The MPC notes that there has been a recovery in growth on a domestic level and various structural reforms introduced will support further long term growth. The MPC recognizes the downside risk to private financing and investments as well as growth on both a global and domestic level is brought out by deteriorating public finances and rising trade protectionism.

The MPC stated that the GDP growth is projected to strengthen from 6.6% in 2017-18 to 7.4% in 2018-19 with H1 2018-19 reflecting growth in the range of 7.3-7.4% and 7.3-7.6% in H2 2018-19 supported by revival in investment activity and global demand.

The MPC revised down the CPI for FY 2018-19 to 4.7-5.1% in H1 and 4.4% in H2 (inclusive of the HRA impact) keeping in mind that factors such as the revised formula for MSP (minimum support price), impact of HRA, further fiscal slippages, a weak monsoon and volatile crude prices could all pose upward risks to the near term inflation outlook.

Amongst the midst of global and local market volatility in both the equity and bond markets, the monetary policy committee maintained their neutral stance and kept the policy repo rate and the reverse repo rate unchanged at 6 percent and 5.75 percent respectively.

5 out of 6 members voted in favor of the policy while one member voted for raise in rates by 25 basis points.

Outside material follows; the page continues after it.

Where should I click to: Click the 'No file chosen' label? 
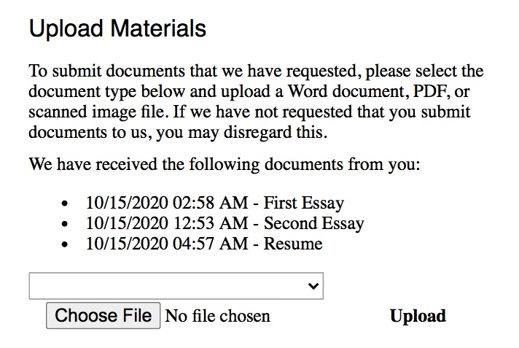tap(217, 316)
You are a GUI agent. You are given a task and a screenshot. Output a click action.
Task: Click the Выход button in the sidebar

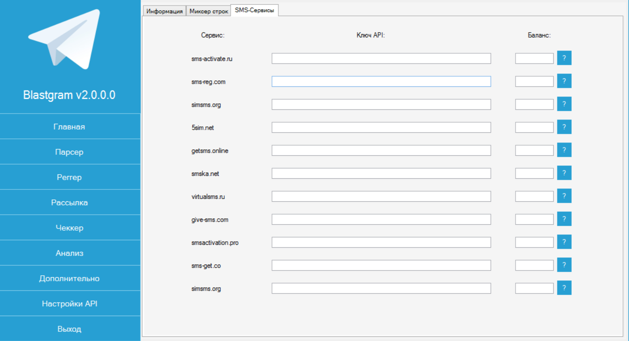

The 10 year G-Sec fell sharply from 7.3% levels to 7.12-7.13% indicating that the market is putting to rest any near term rate hikes.

Your Investments

While the RBI does talk about economic recovery as well as a possible sustained long term recovery one can not ignore the volatility brought about by the juxtaposition between global recovery and the possible trade war between the United states of America and China.

Equities continue to remain overpriced from a price to earnings perspective in spite of recent corrections. Real rates continue to remain positive and interest rates (benchmarked by the 10 year G-sec) have cooled down from their high ranges of 7.7-7.8%.

We continue to believe that investors should continue to have fixed income exposure through a combination of accrual, short to medium and hold strategies. Considering a large state loan calendar interest rates could revert back to an upward movement scenario and thus we recommend maintaining only a 10% exposure to dynamic bond fund that have the flexibility to move across bond maturities.

Your Loans

For the first time in 2 years banks started increasing interest rates indicating a change in rate cycle. This rise in lending rates was brought about by the rapid increase in bond yields.

The RBI has maintained status quo on rates and has allowed banks to spread their bond losses over 4 quarters. This action by the RBI could cause lending rates to stabilize.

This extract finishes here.